Albert Einstein decía que es muy poco probable que haciendo lo mismo se obtenga un resultado distinto. Y lo que están haciendo la producción lechera y la dirigencia del sector es dar vueltas en el mismo lugar como “burros de noria”. Por lo tanto, es menester cambiar la óptica y elaborar otro enfoque sectorial que permita restablecer la perspectiva de rentabilidad en esta actividad, máxime cuando tenemos condiciones que no pueden competir favorablemente en el mercado mundial.

Si se mira lo que ha ocurrido con otras actividades del sector agropecuario -como la ganadería y algunos cultivos extra soja-, nos encontraremos con el hecho de que su rentabilidad relativa fue repuesta a partir de la escasez.
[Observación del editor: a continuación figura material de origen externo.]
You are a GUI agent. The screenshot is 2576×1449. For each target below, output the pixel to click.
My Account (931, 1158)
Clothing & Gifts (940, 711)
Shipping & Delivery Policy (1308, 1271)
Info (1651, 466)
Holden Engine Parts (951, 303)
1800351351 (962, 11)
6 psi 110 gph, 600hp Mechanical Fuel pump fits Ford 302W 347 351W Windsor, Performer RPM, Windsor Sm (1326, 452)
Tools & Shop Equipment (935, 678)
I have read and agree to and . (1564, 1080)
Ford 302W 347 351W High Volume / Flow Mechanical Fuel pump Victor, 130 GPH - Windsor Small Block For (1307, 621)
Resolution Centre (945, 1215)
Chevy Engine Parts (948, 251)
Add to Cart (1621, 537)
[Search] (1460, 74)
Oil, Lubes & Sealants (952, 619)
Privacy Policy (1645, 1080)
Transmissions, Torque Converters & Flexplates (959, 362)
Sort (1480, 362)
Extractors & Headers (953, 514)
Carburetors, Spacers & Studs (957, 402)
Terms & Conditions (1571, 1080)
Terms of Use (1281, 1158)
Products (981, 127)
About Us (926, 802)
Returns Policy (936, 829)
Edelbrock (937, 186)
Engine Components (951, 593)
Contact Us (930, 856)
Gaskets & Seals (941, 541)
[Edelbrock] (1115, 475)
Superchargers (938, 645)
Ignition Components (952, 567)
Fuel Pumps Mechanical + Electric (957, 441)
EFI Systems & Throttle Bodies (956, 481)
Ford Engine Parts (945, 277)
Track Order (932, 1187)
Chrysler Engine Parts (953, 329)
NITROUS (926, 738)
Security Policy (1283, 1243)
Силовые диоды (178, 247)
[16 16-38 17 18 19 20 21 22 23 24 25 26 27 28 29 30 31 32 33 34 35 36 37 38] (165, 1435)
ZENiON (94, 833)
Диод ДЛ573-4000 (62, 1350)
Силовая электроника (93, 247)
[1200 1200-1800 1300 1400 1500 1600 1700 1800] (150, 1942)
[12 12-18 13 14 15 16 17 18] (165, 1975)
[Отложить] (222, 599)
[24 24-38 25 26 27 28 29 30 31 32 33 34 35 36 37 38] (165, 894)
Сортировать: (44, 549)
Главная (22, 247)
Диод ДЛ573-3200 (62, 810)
La ganadería perdió un 20 por ciento del stock y el trigo tuvo su peor cosecha en 100 años. ¿Qué pasó luego? Que por la menor disponibilidad de hacienda el precio pudo repuntar, y el gobierno dejó de poder controlarlo mediante el manejo de las exportaciones.

Por cierto que el costo fue muy alto: cerraron 135 frigoríficos, y 10.000 obreros de la carne quedaron en situación de paro. En consecuencia, el daño laboral y social fue grande, daño que ilustra el costo real que en el mediano y largo plazo tienen las manipulaciones regulatorias cuando traspasan los límites de la razonabilidad.

Con el trigo comenzó a pasar lo mismo, pero luego de una situación crítica del stock del cereal, el año pasado la “zanahoria” de mejores precios impulsó a la producción y hoy, con las exportaciones frenadas por el gobierno, hay dos millones de toneladas sin vender y, a la vez, sin compradores internos, porque están abastecidos.

La solución circunstancial de la lechería en lo atinente a su rentabilidad, pasa, según mi criterio, por una reducción no menor del 20 por ciento de la producción anual. Esto se lograría mediante la dolorosa pero útil decisión de enviar el 20 por ciento de las vacas lecheras al mercado de carnes.

De este modo se eliminaría la sobreoferta y se colocaría a la industria y al gobierno en la situación de tener que cerrar plantas y despedir trabajadores, triste y extrema medida que parecería ser la única capaz de lograr un resultado. Así se evitaría una mayor destrucción de la producción lechera, lo que, de ocurrir, también impactaría sobre los precios al consumidor y, por consiguiente, el bolsillo de los argentinos.

Luego de tantas vueltas y mentiras, y de la patética negación de lo inevitable, éste sería el único camino para sentar al gobierno y los industriales en una mesa seria de negociación. En tal caso, la consecuencia debería ser la legislación de un paquete de reglas del juego permanentes, medidas que fluctúen con la sobreoferta y la suboferta, y generen un horizonte a futuro que permita que la lechería argentina aproveche la demanda internacional creciente, escenario en el que podemos competir con amplias posibilidades.

Un último dato, a propósito del reciente viaje a Nueva Zelanda de una comitiva santafesina presidida por el gobernador Antonio Bonfatti. A fines de los 90, ese país austral, que tiene 3.5 millones de habitantes, producía más o menos lo mismo que nosotros; es decir, unos 9.000 millones de litros de leche. Hoy produce 16.000 millones de litros y nosotros 10.000 millones, aunque esta es una cifra que tiende a retroceder.

De la mencionada producción neozelandesa, más de 15.000 millones de litros se exportan a los mercados asiáticos. Nosotros podríamos hacer algo muy parecido si alcanzáramos una producción semejante, lo que es perfectamente posible.

 

La solución circunstancial de la lechería en lo atinente a su rentabilidad, pasa, según mi criterio, por una reducción no menor del 20 por ciento de la producción anual.